A literal is a value that references nothing other than itself. You could consider it the "end of the line" when you're thinking about linked data. It's data that isn't linked to anything else. For example, the property "FirstName" would probably have as its value a literal. Consider "FirstName=Karen"--Karen isn't referencing the person, it's a literal string (or "value string") that tells what the FirstName is. The FirstName property, in turn, would probably be part of a description set that describes the resource--the person--that could be identified by the string "Karen Coyle."
A non-literal, on the other hand, is a value that serves as a reference to something else. Hence "non-literal"--it's not a data value to be taken literally. It's a pointer--a link--that refers to something else. Properties whose value would logically be another resource should contain non-literals. "Author," for example. Even when we say, "The Author of this blog posting is Karen Coyle," we're not referring to the literal string "Karen Coyle." That string didn't write the posting. We're using that string as a name that references the actual person. The person authored the blog posting. "Karen Coyle" is just a convenient reference--or non-literal--that points to the person. So--first of all, that's the difference between a literal and a non-literal.
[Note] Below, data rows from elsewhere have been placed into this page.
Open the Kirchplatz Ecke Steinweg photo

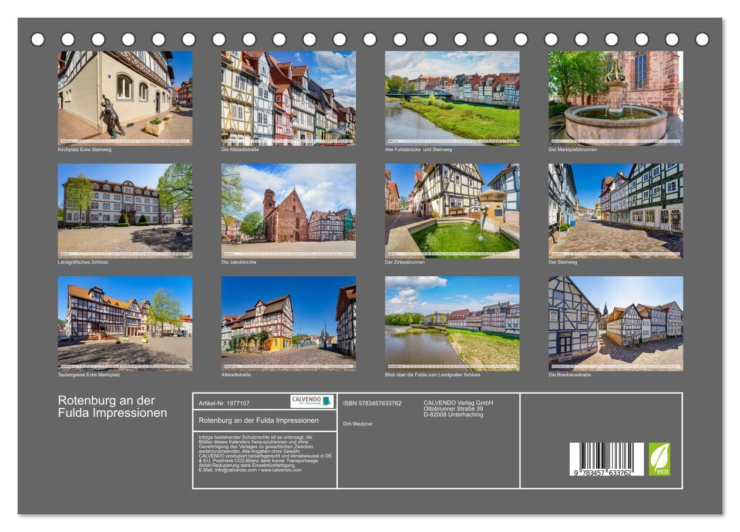(x=125, y=98)
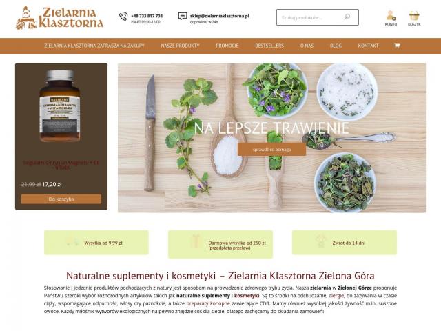
Task: Click the Zielarnia Klasztorna logo
Action: [59, 17]
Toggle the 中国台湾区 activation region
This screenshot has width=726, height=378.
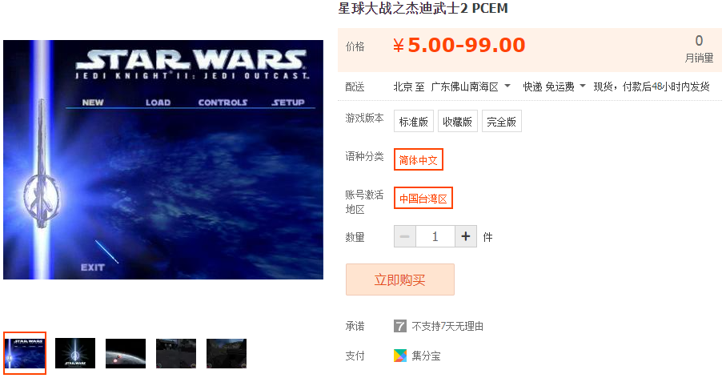[x=423, y=199]
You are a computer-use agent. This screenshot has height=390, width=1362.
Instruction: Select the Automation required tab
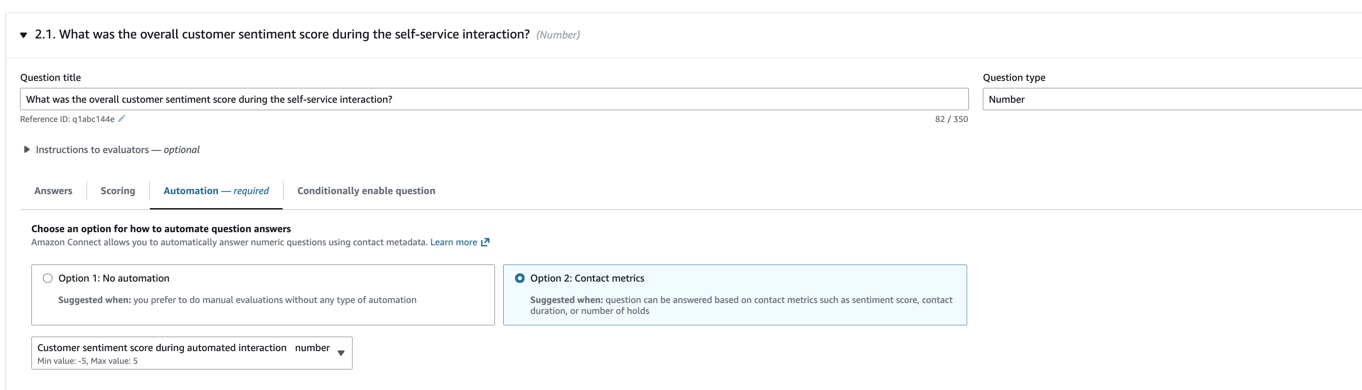tap(216, 191)
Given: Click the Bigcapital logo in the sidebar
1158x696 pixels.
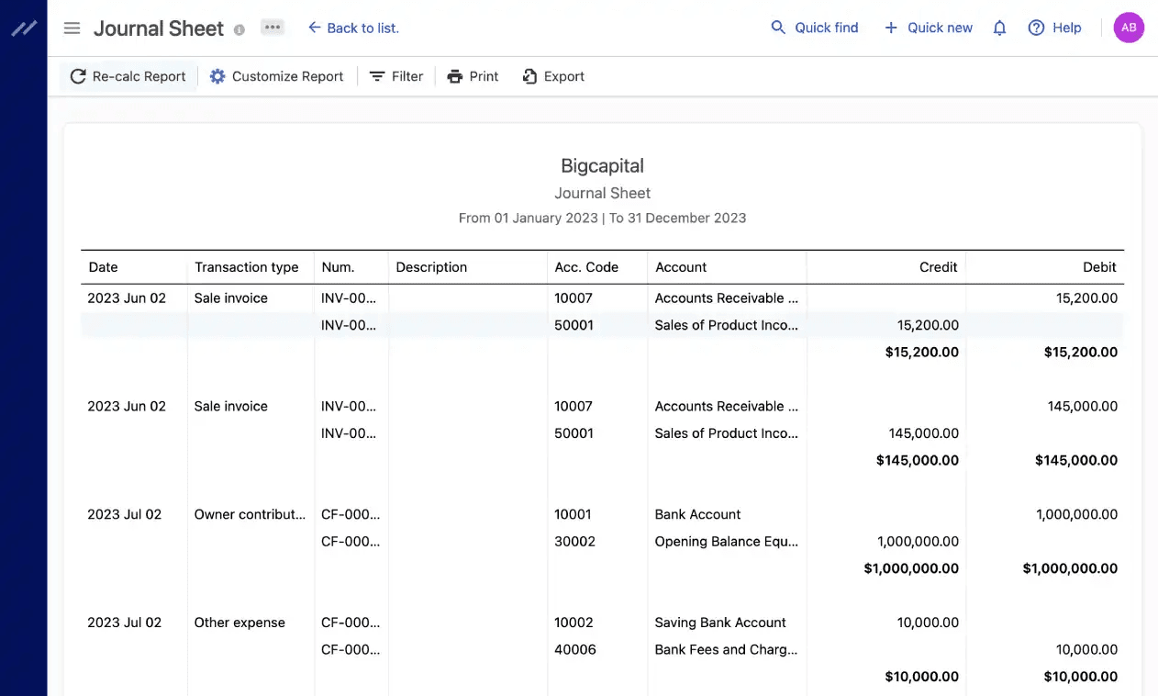Looking at the screenshot, I should (x=23, y=28).
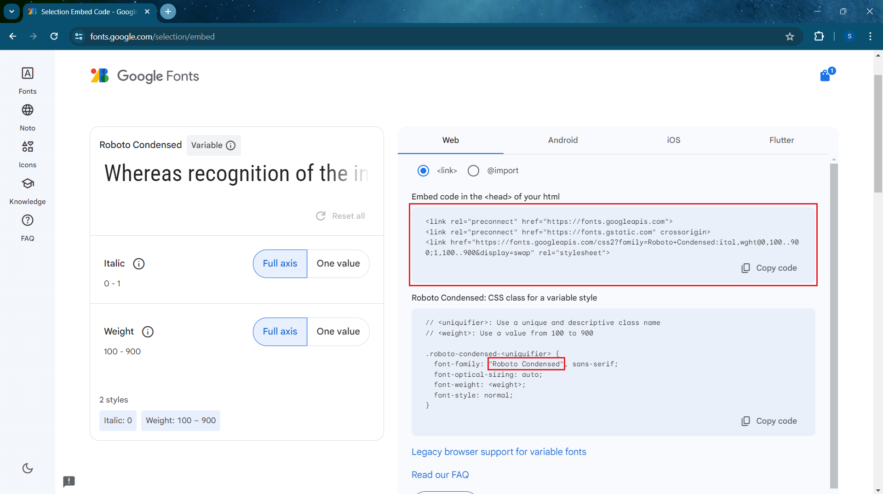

Since I'm an RDBMS guy at heart, it's easy to think of it in those terms. A non-literal would be like a foreign key. The value itself may or may not mean anything--it just references a record in another table. A literal would be a cell that isn't a foreign or primary key. It's the actual data.
Now--this certainly isn't unambiguous. Going back to the FirstName example, one might use a non-literal for this property if you're actually thinking about first names as entities/resources in your data model. Maybe you have a separate description of each name, complete with history, related names, etc. In this case you could use a URI to identify each name, or each resource that describes any given name, or you could keep using the value string "Karen"--but in the latter case you would also need a URI associated with it that identifies how to interpret that value. Otherwise it's just a literal. So--in this case, you have the same value string ("Karen") that we could use for the same property as a literal or as a non-literal. From my understanding, what matters is whether or not it you're using it as an identifier to refer to something else and whether or not you include a URI that describes the identifier--not whether or not it's "structure data."
What Jason does here is to look beyond the way that DCAM defines the structures of literals and non-literals and instead focuses on what UI folks would call the "affordances." In other words, what do these types of values do for me in a linked environment? Although I've heard DC folks talk about this aspect of the DCAM, it is not brought out in the DCAM document itself.
Where I think that my concept of this differs from that which circulates in the DC world is that I'm not at all interested in refining philosophical points about the fine lines between literal and non-literal. This comes up in a second comment of Jason's that I reply to. I believe that Jason's analysis is in agreement with the DCAM definitions, which, however, doesn't work for me:
Jason: "If I said, "This book's author is Karen Coyle," then the real value of "author" is *the person,* and "Karen Coyle" is being used like a non-literal value to identify *the person.*"The difference that I see here is between a theoretical non-literal ("author of this book is Karen Coyle") and a value that one can actually act on ("author of this book is person identified in library land by LC Control Number: n 89613425"). I realize that this means that the context of the data has an effect on whether one would call the data literal or non-literal, but in fact, I'm less concerned with what you would call it than what I can do with it at any given moment in time. It's this knowing what I can do with a value that to me is of prime importance, and finding a way to convey to people and machines what they can do with a value is my main goal. (I don't know if Jason would disagree with this, but he knows how to comment, so I'll let him speak for himself.)
Karen: I believe that you can indeed say: "this book's author is [literal value 'Karen Coyle']." Simple metadata does that all of the time. I think that the distinction is *not* in the string or even in the fact the you put it in classic RDF-triple terms, but in the intended use. So in a MARC record following AACR2, an author name in the 100 field is a non-literal because it represents a heading in the authority file. In a [metadata] record that is not using any particular cataloging rules (or where you as a recipient have no idea what the rules are), the value in the [author or creator] field, even if it is identical to the entry in the AACR2 record, is a literal because you can make no inference about what it might represent outside of the metadata record.
I am now arriving at the conclusion that if we focus on real affordances for linking, rather than structure, then we can have a very useful discussion of types of metadata affordances that serve our purposes. These may or may not exactly parallel the DCAM structure, but I don't think that adoption of the DCAM is our task -- I think our task is to create a useful model for the next generation of library data. What DCAM provides us with is an existing model that we can poke at, dissect, try to work with, and throw our own ideas at. Then, once we have defined our affordances we can figure out a way to structure our data profiles so they reveal those affordances to human and machine users.